### What is required
Every line in the records below that holds the word "blue" is to be copied.
========
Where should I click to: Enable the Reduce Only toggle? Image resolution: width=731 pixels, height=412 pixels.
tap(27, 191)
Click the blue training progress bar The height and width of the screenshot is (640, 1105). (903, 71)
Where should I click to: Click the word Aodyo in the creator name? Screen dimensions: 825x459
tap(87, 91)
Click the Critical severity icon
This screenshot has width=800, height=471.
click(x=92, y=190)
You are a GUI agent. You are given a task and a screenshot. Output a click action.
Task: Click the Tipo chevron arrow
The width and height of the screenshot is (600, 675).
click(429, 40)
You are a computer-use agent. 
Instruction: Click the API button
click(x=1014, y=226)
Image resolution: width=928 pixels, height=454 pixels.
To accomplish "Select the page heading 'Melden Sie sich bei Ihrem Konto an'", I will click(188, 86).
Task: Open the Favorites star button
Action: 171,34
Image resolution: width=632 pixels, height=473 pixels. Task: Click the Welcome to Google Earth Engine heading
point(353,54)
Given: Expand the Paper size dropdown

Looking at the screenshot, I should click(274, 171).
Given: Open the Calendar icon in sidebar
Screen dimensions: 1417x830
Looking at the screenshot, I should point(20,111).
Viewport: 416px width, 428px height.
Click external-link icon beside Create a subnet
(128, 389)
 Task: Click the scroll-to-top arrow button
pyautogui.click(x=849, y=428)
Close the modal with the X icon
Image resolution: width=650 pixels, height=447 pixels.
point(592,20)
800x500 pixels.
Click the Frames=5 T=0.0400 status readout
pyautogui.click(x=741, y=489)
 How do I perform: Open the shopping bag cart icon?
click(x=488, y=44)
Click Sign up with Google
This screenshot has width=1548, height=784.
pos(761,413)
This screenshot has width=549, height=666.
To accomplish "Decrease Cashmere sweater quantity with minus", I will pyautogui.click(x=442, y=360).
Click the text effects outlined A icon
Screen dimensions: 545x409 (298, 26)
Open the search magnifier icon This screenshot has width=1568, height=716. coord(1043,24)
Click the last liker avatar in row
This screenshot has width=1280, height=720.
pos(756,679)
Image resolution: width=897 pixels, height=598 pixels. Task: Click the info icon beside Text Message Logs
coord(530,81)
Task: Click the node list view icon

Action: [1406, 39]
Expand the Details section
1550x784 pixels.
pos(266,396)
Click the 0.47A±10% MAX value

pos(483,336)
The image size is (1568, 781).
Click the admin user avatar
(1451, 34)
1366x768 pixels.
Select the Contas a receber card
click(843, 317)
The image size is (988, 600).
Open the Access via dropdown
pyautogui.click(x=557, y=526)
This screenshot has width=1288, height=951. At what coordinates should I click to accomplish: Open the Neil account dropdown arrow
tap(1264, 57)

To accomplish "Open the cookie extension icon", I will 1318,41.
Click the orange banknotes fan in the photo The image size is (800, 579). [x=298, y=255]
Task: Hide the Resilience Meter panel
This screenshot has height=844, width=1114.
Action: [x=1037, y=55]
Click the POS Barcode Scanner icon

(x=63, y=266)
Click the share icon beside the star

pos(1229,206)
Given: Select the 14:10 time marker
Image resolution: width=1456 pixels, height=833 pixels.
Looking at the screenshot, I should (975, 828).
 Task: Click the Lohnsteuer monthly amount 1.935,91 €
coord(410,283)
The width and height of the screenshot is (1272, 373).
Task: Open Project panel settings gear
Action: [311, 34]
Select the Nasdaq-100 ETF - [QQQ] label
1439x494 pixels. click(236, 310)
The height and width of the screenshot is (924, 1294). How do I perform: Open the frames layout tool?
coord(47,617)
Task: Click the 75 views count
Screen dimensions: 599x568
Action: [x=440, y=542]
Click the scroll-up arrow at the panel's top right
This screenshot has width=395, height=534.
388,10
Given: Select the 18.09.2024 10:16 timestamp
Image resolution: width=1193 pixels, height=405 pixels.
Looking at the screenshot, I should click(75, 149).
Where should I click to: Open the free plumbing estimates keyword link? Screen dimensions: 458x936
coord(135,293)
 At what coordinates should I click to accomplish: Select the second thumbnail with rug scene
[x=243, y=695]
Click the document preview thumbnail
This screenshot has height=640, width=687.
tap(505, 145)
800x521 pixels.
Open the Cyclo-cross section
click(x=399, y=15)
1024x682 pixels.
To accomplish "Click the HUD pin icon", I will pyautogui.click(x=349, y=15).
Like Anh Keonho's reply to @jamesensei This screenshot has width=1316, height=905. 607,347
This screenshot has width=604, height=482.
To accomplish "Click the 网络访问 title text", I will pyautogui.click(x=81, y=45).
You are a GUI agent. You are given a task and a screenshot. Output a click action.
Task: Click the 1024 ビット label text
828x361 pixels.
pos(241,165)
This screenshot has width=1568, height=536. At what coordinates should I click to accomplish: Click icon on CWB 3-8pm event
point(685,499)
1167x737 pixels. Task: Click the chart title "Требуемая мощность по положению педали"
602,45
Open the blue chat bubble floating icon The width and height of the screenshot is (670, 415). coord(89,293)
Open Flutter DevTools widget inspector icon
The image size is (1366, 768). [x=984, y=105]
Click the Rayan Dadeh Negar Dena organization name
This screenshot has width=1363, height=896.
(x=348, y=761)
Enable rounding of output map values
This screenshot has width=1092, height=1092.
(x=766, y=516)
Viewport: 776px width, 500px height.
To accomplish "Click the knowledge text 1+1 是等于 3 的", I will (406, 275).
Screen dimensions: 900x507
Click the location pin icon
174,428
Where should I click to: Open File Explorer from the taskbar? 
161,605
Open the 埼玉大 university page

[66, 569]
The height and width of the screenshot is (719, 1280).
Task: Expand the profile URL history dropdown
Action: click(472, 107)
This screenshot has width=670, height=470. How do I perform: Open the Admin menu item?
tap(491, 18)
========
### Problem solution
Click the blue training progress bar The height and width of the screenshot is (640, 1105). (903, 71)
Open the blue chat bubble floating icon The width and height of the screenshot is (670, 415). coord(89,293)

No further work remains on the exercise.